> **Instructions for the task**:
Take every line containing "folder" out of the records.

> **Dataset records**:
--------------------

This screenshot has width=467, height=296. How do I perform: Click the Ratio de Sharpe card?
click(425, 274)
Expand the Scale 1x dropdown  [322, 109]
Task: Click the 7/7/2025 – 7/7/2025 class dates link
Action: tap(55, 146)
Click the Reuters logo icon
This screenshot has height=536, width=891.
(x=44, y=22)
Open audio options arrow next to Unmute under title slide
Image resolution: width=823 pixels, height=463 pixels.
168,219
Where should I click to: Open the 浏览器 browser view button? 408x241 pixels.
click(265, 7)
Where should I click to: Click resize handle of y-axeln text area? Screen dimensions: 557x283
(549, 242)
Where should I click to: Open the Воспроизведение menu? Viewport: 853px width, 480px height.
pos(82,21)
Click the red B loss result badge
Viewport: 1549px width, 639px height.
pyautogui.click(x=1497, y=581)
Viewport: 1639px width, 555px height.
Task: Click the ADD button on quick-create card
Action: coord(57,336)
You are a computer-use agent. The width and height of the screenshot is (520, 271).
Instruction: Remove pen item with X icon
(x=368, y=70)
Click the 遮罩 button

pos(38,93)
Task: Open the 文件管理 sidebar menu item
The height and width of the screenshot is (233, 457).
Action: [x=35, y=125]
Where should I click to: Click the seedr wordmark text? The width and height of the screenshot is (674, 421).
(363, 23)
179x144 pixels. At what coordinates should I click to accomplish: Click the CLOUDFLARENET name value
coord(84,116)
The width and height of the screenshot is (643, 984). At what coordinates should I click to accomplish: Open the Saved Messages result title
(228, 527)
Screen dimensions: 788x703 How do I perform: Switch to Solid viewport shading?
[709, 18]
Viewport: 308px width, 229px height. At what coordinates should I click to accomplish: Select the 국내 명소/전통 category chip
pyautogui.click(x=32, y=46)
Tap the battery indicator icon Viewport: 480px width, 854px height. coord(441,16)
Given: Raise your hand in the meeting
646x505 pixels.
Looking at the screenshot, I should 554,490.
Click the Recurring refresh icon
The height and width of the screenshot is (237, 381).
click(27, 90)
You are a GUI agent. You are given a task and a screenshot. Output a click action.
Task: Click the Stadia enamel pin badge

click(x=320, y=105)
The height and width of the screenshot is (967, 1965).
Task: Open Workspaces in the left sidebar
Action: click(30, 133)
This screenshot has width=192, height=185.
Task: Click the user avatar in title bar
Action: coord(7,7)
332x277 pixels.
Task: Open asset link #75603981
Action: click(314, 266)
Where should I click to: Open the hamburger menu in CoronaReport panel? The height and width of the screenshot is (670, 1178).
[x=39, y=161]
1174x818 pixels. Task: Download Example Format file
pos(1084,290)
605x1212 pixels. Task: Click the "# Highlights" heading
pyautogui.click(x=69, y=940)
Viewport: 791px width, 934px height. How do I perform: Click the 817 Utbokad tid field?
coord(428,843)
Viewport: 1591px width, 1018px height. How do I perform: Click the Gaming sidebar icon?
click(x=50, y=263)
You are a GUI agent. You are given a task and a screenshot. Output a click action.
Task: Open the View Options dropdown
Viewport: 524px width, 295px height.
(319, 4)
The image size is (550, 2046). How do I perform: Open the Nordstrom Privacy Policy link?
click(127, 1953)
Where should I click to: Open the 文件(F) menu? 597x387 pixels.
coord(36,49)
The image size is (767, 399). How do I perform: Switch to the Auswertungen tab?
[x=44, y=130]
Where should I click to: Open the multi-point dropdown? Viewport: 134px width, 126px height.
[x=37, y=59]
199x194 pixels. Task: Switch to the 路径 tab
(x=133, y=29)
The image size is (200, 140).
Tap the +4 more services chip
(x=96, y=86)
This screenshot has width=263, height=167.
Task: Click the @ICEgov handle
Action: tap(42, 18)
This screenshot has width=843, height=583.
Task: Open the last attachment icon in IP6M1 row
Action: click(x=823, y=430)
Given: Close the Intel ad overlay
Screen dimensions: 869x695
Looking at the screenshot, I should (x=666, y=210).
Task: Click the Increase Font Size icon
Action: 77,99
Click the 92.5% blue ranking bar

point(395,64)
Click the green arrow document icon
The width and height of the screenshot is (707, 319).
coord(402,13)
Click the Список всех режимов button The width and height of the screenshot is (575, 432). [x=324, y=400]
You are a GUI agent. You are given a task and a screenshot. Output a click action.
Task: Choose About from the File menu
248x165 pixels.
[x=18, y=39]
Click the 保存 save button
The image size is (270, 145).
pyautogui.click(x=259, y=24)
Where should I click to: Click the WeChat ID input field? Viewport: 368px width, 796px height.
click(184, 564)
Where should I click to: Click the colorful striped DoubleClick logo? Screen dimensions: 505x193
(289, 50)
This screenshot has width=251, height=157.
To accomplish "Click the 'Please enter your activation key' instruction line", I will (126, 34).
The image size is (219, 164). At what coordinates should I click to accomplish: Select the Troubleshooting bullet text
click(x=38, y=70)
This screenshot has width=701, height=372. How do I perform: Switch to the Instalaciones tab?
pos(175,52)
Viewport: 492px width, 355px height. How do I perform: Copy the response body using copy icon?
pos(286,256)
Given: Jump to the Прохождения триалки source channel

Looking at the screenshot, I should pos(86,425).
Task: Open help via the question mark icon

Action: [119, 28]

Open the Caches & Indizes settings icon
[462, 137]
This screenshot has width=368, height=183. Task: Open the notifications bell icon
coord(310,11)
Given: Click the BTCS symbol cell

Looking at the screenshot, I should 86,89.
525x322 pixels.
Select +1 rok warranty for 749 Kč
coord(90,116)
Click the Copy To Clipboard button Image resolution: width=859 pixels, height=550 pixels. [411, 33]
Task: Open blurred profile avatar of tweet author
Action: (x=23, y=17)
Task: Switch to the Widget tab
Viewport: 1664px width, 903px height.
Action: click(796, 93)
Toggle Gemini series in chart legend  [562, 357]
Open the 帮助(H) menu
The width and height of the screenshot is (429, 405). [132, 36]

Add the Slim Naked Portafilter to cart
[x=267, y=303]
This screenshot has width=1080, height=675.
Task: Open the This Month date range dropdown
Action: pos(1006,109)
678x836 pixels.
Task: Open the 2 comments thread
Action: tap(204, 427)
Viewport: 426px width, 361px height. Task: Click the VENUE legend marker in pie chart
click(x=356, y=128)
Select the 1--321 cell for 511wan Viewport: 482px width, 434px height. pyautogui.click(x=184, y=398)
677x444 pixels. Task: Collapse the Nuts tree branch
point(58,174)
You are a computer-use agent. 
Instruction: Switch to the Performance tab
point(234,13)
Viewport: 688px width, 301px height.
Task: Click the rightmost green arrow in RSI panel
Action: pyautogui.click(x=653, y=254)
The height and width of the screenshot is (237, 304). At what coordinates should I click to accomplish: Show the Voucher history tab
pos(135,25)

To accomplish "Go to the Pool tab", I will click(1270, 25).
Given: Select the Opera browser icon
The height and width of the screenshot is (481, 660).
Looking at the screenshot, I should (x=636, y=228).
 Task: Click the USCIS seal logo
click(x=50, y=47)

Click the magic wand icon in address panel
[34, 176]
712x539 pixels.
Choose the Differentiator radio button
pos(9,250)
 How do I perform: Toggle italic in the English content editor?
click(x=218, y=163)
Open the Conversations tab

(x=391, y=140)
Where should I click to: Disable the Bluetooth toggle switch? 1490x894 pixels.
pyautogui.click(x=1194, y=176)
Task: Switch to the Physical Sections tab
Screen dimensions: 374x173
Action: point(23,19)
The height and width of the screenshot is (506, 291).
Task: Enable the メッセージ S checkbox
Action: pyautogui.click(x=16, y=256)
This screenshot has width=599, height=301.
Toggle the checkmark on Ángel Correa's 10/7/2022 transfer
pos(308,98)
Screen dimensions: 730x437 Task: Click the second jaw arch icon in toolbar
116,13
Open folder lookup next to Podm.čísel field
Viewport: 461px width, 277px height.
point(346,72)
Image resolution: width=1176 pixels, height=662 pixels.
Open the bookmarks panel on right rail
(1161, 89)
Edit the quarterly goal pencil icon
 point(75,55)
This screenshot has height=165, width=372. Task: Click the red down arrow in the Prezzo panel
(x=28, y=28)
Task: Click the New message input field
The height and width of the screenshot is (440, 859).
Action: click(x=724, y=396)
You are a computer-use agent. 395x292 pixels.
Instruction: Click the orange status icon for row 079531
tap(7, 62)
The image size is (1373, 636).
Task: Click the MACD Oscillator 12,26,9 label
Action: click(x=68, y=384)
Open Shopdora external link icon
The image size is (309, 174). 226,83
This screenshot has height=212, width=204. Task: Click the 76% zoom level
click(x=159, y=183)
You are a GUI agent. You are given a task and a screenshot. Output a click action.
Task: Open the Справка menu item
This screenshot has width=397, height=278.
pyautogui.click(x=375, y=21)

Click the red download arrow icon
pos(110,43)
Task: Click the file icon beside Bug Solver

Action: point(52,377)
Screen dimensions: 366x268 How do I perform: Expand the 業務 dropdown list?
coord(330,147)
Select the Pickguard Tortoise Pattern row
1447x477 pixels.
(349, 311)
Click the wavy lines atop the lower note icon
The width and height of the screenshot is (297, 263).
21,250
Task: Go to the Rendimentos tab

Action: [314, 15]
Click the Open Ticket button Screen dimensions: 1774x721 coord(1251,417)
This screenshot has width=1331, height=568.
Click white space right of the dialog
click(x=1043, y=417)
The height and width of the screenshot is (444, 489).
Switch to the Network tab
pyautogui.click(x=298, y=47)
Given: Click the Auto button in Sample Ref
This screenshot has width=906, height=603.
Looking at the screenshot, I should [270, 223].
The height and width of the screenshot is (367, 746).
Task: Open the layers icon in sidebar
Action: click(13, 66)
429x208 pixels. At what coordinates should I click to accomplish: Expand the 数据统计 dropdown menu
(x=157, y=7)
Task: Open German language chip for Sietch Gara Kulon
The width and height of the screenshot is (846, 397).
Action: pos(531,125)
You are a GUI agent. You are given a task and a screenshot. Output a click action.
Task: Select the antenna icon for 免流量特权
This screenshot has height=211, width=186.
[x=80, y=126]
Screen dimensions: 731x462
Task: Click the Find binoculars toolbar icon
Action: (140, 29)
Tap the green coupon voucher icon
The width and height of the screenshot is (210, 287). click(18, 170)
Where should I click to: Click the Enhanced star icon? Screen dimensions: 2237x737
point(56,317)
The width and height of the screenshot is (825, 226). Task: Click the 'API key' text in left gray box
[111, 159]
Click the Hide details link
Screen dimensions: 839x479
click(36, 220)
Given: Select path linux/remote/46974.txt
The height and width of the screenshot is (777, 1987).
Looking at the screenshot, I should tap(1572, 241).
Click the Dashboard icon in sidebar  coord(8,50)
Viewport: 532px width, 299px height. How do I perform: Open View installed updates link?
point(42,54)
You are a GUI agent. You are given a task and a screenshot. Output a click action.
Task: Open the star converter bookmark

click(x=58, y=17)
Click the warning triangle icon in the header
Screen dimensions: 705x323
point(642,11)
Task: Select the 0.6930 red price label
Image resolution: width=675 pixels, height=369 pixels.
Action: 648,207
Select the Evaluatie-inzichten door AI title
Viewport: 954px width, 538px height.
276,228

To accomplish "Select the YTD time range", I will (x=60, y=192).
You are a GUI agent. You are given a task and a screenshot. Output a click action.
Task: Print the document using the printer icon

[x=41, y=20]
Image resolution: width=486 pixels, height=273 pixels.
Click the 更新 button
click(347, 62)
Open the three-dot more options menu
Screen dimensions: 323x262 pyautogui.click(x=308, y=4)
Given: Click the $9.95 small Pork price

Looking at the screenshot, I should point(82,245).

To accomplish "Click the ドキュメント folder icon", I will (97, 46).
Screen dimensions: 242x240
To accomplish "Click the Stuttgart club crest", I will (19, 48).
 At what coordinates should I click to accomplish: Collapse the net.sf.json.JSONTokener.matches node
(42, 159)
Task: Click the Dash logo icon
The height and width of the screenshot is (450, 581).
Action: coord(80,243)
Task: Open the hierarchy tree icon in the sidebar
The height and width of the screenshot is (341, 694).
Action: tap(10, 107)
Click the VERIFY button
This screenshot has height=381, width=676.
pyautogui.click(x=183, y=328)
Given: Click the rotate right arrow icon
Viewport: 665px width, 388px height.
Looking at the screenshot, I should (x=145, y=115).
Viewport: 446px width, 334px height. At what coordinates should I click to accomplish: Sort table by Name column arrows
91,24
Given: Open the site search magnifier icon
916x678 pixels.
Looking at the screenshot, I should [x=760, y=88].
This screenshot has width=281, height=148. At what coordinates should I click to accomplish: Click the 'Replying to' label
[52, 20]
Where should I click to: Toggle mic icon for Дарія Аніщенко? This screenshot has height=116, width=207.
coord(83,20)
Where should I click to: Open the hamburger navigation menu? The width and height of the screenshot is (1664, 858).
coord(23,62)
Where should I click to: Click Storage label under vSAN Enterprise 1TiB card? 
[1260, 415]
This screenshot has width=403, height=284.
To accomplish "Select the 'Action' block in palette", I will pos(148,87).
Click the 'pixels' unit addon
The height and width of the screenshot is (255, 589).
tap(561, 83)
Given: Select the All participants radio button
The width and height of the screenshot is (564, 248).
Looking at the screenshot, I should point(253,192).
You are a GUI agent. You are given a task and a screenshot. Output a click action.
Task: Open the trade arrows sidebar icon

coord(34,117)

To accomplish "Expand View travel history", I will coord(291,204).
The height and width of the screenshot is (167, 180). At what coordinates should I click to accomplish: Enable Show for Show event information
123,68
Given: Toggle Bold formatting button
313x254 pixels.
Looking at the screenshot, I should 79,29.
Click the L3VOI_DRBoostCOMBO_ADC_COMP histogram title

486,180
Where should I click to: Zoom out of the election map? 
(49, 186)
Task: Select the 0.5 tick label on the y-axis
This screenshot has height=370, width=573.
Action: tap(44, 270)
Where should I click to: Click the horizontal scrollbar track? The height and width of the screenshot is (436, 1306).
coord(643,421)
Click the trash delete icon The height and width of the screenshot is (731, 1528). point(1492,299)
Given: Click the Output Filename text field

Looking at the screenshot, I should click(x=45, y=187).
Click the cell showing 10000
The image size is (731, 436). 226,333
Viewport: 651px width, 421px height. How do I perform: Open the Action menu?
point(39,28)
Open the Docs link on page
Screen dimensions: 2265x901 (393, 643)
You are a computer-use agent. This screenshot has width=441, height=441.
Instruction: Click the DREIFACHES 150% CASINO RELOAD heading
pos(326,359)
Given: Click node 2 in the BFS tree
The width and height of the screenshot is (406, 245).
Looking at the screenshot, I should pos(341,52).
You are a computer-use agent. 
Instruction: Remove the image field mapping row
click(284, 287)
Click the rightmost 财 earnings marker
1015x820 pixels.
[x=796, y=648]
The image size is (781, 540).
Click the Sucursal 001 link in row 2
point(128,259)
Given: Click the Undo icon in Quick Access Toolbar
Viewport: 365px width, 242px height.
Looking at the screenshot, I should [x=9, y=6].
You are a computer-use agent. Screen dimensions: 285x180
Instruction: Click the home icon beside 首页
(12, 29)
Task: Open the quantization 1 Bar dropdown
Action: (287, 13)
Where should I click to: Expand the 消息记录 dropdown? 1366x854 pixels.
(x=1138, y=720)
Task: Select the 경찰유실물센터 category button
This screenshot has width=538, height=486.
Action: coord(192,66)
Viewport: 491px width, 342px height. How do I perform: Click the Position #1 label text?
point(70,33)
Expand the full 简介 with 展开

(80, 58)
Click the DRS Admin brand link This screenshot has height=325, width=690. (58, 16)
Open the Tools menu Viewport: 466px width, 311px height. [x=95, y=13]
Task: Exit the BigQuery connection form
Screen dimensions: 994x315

--------------------

> **Solution to the exercise**:
Open folder lookup next to Podm.čísel field
To accomplish "Click the ドキュメント folder icon", I will (97, 46).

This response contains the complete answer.